Months were spent getting the needed equipment, licenses and insurance in place. Dr. Evans worked with Allison Vance Moore to find the perfect office. When they walked into the space at the corner of Lawrence and 6th Street, they both knew it was a match. “I hate to over dramatize it, but as soon as we walked in, we knew this was the space,” Dr. Evans says.

Staffing was, according to Dr. Evans, one of the easiest parts of her start-up equation. While still at Stormont-Vail, she recruited a few of the nurses they had grown to trust, and they were happy to follow Dr. Evans into private practice.

After meeting Lori Watson in an interview, Dr. Evans knew she was exactly the person she needed to run the office.

“We really clicked, right away,” says Watson, whose bright smile greets families entering the office. “After the initial phone conversation discussing the job, I think we both knew this was going to work. The few months we’ve been open have been great. Dr. Evans is always asking ‘is this good for the kids?’ or ‘Will this help our patients?’ She’s totally dedicated to helping the families that come here. It’s easy to be motivated to come into work.”

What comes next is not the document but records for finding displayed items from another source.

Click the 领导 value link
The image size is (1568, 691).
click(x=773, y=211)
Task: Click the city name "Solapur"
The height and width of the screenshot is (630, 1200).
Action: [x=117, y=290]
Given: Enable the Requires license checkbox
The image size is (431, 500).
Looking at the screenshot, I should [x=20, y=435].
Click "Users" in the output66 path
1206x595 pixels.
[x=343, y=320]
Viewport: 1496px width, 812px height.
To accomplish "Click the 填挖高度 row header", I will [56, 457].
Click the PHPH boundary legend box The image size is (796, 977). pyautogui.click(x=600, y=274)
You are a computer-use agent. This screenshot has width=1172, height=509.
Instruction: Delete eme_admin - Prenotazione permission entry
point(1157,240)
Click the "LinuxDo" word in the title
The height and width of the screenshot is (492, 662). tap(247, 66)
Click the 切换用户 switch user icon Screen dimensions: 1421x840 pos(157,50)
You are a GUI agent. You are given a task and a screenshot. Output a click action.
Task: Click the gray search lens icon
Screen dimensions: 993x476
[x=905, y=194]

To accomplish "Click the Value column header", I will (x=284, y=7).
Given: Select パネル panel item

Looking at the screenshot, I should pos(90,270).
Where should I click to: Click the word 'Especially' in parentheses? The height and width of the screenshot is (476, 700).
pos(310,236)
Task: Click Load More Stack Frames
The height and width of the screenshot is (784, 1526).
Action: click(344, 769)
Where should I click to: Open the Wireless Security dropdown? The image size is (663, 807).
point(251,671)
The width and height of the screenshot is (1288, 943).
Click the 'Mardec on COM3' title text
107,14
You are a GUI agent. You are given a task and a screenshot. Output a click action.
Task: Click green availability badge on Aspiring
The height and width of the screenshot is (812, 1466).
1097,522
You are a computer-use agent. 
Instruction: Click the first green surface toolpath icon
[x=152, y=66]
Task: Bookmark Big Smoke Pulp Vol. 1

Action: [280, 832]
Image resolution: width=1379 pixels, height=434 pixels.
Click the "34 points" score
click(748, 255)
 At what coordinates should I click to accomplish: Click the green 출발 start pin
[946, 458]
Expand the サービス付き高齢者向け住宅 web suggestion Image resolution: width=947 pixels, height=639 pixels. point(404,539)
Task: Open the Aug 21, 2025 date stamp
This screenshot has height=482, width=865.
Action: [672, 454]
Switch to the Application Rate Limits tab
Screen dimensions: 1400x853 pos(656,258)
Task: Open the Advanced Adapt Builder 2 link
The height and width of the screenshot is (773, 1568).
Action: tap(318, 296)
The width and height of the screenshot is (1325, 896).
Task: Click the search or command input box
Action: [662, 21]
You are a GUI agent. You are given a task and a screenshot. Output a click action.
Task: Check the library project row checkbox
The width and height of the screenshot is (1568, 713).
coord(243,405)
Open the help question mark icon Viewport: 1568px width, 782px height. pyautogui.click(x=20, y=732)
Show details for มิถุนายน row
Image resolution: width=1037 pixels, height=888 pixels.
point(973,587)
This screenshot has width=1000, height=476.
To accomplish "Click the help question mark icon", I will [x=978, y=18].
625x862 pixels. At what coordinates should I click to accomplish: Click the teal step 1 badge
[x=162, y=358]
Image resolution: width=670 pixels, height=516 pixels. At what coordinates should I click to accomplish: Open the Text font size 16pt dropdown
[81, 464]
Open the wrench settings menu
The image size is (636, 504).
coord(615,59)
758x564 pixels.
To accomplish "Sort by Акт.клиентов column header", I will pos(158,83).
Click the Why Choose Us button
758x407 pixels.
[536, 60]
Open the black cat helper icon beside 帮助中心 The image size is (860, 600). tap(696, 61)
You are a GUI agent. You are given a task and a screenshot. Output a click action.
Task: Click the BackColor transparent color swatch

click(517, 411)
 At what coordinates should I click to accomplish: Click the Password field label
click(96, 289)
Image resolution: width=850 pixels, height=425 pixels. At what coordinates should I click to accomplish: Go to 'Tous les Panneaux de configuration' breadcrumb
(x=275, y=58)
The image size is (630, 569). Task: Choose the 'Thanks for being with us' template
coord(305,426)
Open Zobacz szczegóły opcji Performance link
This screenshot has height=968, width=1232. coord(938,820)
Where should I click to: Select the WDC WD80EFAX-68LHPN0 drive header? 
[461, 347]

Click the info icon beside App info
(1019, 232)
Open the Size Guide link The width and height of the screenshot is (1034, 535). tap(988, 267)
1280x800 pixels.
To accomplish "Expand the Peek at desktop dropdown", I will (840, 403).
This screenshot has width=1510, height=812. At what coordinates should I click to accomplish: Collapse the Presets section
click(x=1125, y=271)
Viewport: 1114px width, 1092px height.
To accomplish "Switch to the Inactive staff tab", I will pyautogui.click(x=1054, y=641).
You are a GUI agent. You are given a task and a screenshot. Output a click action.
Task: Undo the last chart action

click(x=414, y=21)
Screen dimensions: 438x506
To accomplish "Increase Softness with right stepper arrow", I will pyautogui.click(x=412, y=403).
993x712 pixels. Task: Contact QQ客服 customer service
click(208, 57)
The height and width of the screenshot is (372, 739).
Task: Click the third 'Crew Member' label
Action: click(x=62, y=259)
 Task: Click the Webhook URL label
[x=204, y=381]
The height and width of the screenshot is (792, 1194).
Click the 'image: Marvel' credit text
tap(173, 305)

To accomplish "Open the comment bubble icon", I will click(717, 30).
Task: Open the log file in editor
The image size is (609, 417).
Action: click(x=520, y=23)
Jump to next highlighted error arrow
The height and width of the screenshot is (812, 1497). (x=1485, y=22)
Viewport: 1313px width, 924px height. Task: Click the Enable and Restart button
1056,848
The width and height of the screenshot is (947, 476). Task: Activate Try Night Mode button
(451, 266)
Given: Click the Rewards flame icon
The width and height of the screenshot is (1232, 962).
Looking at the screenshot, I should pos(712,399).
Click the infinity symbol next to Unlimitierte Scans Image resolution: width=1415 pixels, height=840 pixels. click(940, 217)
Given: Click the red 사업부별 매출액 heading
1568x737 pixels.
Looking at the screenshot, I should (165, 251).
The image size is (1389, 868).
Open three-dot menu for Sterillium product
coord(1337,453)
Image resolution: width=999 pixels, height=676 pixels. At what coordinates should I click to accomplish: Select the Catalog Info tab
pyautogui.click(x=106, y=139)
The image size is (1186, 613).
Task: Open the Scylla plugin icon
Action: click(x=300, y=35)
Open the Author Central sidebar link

Watson’s experience with medical billing, dealing with insurance claims and her general cheery disposition were just what Dr. Evans needed to complete her staff.

“When you meet her, you can’t help but like her,” Dr. Evans says with a smile. “She’s the perfect person to help our new patients get comfortable with us and our office. She’s great.”

In November, Dr. Evans opened Lawrence Pediatrics to the public.
In true start-up fashion, the top priority has been getting “clients”
into the building. Traffic has been steadily building thanks to
word-of-mouth and minor social media advertising.

“It’s scary,” Dr. Evans says. “The day we opened we didn’t have a
single patient file. But, that’s the risk. I’m confident in our ability to
provide top-notch care for families and, so far, word-of-mouth has
supported that. Many people have expressed how happy they are
to have more choices for pediatric care, and we’re happy to help.”
As business grows, Dr. Evans isn’t content to stay put.

“I have 5-year and 10-year plans,” she says. “When we establish
ourselves as an excellent choice for pediatric care, there’s no reason
we can’t expand, within reason.”

Dr. Evans smiles when she speaks about her past, her current adventure
and the future possibilities. The idea of growing a new
business is exciting, but that’s not what makes her smile the most.
“Being able to see children grow is exciting,” she says as she flashes
her big smile. “Being a part of helping families through the bad
and the good times is such a great part of life.”